Filme wie FARANG – SCHATTEN DER UNTERWELT sind im Prinzip genau meine Kragenweite, denn für jemanden, der auch dem bescheidensten Vehikel etwas abgewinnen kann, hat eine dynamisch inszenierte Kampfsport-Szene etwas magisches. Immer dann, wenn Schläge und Tritte auf gegnerische Körper treffen und dies in eine temporeiche wie abwechslungsreiche Choreographie mündet, bei der auch noch die Kamera genau weiß, wo sie zu stehen hat, dann löst das immer wieder Freude in mir aus. Umso euphorischer war ich, als plötzlich zahlreiche positive Kritiken zu dem hier vorliegenden, französisch-thailändischen Actionfilm eintrudelten.

Und tatsächlich hält FARANG was er verspricht, wenn auch erst in der zweiten Hälfte. Zuvor wird der blutige Rachefeldzug erst einmal aufgebaut, man nimmt sich Zeit für die Charaktere und die Geschichte, die jedoch etwas ernüchternd ausfällt. Für den Film haben sich Xavier Gens und seine Autoren die wirklich abgedroschenste Story aus der Mottenkiste für One-Man-Army-Rachefeldzüge ausgesucht, die das Kino so hergibt. Ehemaliger und nun geläuterter Krimineller wird von der Vergangenheit heimgesucht, lässt sich auf die falschen Leute ein, ein eigentlich simpler Auftrag, den der Protagonist natürlich nur zum Wohl seiner Familie annimmt, geht ordentlich schief und schlussendlich wird die Ehefrau gekillt und unsere Hauptfigur zum Sterben zurückgelassen. Diese rappelt sich nun auf, um die Bösen zur Strecke zu bringen und um somit Rache zu üben. Tatsächlich könnte man meinen, dass es sich hierbei um ein Skript für einen x-beliebigen DTV-Klopper handelt, welches man aus dem Papiermülleimer von Scott Adkins oder Dolph Lundgren gefischt hat. Umso schwieriger ist es für den Zuschauer, sich auf die Geschehnisse einzulassen, lassen sich doch sämtliche Plot-Points vorhersagen, insbesondere das Ende des Films. Da wirkt es schon etwas fragwürdig, wenn sich Xavier Gens, bis auf einen kurzen Ringkampf, über 40 Minuten mit der Bambule zurückhält. Zumindest aber wirkt die ganze Veranstaltung ausreichend authentisch, bediente sich der Filmemacher doch auffällig beim Neorealismus, besteht ein Großteil der Besetzung doch aus Laiendarstellern, die mehr oder weniger sich selbst verkörpern, vom Knastbruder zu Beginn bis hin zu den Kämpfern im späteren Verlauf des Films. Alles wirkt trotz vorhersehbarem Verlauf irgendwie greifbar, was ein zusätzliches Plus darstellt.

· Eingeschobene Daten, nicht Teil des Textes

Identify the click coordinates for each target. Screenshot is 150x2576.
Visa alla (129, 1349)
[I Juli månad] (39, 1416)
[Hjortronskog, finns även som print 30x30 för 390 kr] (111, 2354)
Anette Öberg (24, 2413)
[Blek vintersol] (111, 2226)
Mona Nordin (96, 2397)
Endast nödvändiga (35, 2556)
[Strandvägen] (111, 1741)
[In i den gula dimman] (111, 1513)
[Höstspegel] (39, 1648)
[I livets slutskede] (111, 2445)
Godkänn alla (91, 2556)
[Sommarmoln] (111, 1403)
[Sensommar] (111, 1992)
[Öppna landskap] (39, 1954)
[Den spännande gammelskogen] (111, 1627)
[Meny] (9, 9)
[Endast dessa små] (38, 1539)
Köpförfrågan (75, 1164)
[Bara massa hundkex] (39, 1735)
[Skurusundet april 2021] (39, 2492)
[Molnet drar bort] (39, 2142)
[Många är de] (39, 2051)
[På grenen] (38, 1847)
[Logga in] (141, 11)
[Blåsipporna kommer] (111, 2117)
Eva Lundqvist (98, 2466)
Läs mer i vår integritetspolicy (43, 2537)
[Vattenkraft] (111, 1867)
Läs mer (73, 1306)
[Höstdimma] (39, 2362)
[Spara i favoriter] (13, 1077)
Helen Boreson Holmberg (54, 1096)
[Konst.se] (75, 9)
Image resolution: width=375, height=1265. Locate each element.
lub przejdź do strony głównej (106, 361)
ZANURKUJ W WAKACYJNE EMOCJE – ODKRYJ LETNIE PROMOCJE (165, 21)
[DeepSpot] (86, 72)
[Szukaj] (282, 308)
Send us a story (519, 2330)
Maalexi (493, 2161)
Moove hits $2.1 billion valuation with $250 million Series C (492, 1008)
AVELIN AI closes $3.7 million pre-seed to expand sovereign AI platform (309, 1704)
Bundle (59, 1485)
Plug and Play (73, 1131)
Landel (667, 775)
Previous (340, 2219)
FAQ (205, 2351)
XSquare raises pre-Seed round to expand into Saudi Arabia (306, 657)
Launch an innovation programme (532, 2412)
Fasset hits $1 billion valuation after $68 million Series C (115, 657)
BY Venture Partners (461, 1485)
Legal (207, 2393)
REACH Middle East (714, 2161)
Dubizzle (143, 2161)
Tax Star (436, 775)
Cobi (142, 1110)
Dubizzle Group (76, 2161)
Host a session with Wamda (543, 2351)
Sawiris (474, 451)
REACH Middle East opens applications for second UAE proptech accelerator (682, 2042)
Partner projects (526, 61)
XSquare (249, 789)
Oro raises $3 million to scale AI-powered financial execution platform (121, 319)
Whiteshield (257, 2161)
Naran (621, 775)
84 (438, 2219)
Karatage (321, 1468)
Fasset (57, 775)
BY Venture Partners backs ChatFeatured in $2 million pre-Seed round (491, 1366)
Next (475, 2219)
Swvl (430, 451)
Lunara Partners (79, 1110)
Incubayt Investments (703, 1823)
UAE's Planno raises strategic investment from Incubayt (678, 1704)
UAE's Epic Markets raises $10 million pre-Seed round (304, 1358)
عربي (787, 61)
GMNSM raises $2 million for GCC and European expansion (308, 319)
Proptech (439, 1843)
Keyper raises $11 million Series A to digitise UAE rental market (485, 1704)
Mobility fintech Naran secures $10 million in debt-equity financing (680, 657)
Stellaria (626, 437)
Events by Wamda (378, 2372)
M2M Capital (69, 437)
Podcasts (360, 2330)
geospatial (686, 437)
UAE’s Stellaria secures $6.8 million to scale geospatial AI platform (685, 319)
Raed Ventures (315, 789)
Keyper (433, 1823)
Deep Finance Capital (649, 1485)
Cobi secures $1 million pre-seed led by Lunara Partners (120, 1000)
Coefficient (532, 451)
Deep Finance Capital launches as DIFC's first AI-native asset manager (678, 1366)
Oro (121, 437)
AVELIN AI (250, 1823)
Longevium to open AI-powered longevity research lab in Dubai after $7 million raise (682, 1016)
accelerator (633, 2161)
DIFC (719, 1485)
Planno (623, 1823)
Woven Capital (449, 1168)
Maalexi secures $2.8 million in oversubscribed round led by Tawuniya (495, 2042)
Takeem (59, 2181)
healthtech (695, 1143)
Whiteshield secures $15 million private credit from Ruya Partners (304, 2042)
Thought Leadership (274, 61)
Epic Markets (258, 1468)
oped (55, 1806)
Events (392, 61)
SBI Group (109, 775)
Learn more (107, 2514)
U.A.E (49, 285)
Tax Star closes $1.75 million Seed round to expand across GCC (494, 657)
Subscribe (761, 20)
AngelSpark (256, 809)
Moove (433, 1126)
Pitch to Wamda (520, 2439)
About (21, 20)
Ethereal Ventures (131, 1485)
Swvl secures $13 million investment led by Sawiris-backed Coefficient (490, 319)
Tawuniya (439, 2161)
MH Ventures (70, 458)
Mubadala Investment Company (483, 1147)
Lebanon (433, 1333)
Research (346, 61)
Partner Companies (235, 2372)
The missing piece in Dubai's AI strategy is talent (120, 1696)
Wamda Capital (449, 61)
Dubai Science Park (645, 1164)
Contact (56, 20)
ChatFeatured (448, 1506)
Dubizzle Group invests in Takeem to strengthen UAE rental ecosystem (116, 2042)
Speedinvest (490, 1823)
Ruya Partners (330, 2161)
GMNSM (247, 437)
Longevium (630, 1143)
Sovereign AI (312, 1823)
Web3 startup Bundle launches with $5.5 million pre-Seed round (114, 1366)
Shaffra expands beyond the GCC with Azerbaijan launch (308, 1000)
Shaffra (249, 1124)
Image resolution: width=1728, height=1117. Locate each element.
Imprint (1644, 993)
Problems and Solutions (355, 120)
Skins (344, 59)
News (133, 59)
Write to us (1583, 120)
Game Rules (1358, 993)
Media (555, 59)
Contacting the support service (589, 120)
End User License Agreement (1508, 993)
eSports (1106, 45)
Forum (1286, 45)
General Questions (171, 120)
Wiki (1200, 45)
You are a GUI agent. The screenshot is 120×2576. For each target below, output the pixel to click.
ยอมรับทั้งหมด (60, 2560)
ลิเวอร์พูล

Aber spätestens wenn sich „Sam“ nach einer knappen Dreiviertelstunde aufmacht, fiesen Unholden die Knochen zu brechen, dann hat Gens so richtig auf die Kacke. Der französische Regisseur und Autor, der mit FRONTIER(S) (2006) erstmals auf sich Aufmerksam machte, führte zuvor nämlich bei ein paar Episoden der Gangster/Action-Serie GANGS OF LONDON (seit 2020) Regie, die bekanntlich von Gareth Evans konzipiert und produziert wurde, der mit THE RAID (2011) und THE RAID 2 (2014) zwei moderne Actionmeisterwerke geschaffen hat. Anscheinend hat sich Gens ein wenig bei Evans abgeschaut, nicht von ungefähr erinnern die Auseinandersetzungen in FARANG an die kompromisslosen Fights in den beiden indonesischen Kampfsport-Knallern. Zwar geht es hier etwas weniger elaboriert zu und auf wirklich ausladende Kämpfe muss man dennoch verzichten, in Sachen Regie, Choreographie und Brutalität muss sich der Streifen allerdings nicht verstecken. Wenn Hauptdarsteller Nassim Lyès wie eine Abrissbirne durch seine Gegner fegt, zeigt sich FARANG wenig zimperlich. Köpfe werden weggeschossen, Kehlen aufgeschnitten, sowie Beine und Arme mit Messern durchbohrt. Spätestens wenn die herausragende Speiche eines offenen Armbruchs als Stichwerkzeug missbraucht wird, erreicht das Ganze durchaus ein besonderes Level.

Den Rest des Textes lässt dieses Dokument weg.